A few of the analyses and changes that you can make are:
1. Accounting Practices
While this may sound unimportant, it is imperative to have a good set of numbers and accurate data in front of you before you study any business process. Whether you choose cloud accounting or traditional accounting, ensure your data is accurate the books of accounts aren’t cooked. Whilst also maintaining accurate accounts, it is important to update them on a timely basis and not after long periodic phases.
2. Know your customer
‘KYC’ These 3 letters will go a long way in your business. It is necessary to do a check on the people before you get into business with them. It’s a good idea to credit check customers in advance and continue to monitor their payment practices throughout your business relationship. If they’re a good purchaser but a bad payer you have to think about whether you want to continue dealing with them.
3. Maintain relations with your suppliers
The better the relationship you have with your supplier, the better you can maintain your cash flow. Building a strong supplier relationship will take time, but ensuring to pay your bills on time will put you in a better position when you need a flexible term. Keeping good relations with your suppliers will also give you better rates and payment options in the future.
4. Inventory Management
Cash and Inventory go hand in hand.

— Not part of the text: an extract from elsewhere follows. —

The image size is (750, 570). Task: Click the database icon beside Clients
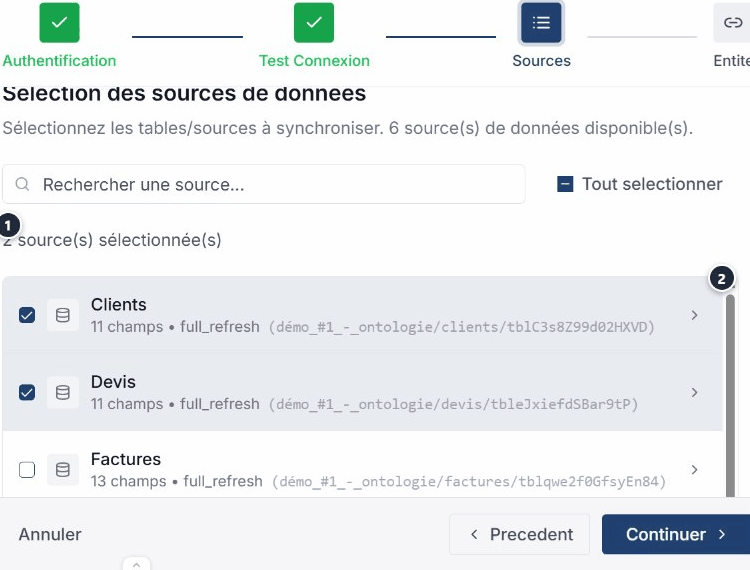pyautogui.click(x=63, y=315)
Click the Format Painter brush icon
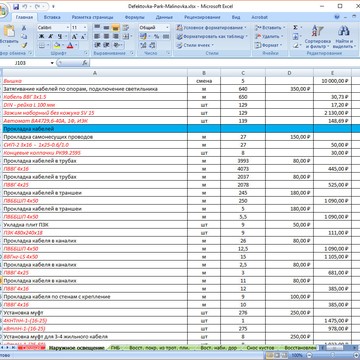The image size is (360, 360). pyautogui.click(x=24, y=45)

Knowing how much to invest in inventory and how much cash to keep idle requires some skill and study. Every product on your shelves represents cash that could be employed in making more money for your business. Knowing when the sales are high – at the start of the month, if it is a seasonal product, during holidays and sale days – all these demographic factors will help you manage inventory better, in turn, help manage your cash flow better.

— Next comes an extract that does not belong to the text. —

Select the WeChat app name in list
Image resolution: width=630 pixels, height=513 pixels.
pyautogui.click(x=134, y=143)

5. Cut costs and spread payments
Purchase the items only that you require and outsource the rest. Hire purchase and leasing can be used to fund a range of items these days, including new and used cars, light commercial and heavy goods vehicles, plant and machinery, office furniture and computer equipment. You should also take the time to review every other aspect of your supply chain to ensure you are receiving the best value.
6. Offer Trade Discounts
Giving your customers an incentive to pay early will ensure you receive your timely payments. Given an incentive, customers might prefer to pay sooner than later based on human psychology and how discounts work. Trade discounts typically give 1% – 2% off the total amount due if customers pay within a certain no. of days.
By making a few changes in your business, your cash flow management can go a long way. Cash flow management is a very important aspect for the survival of the business and business cycle. Paying attention to cash flow management will streamline your business and let you concentrate on growing your business rather than worrying about cash and liquidity.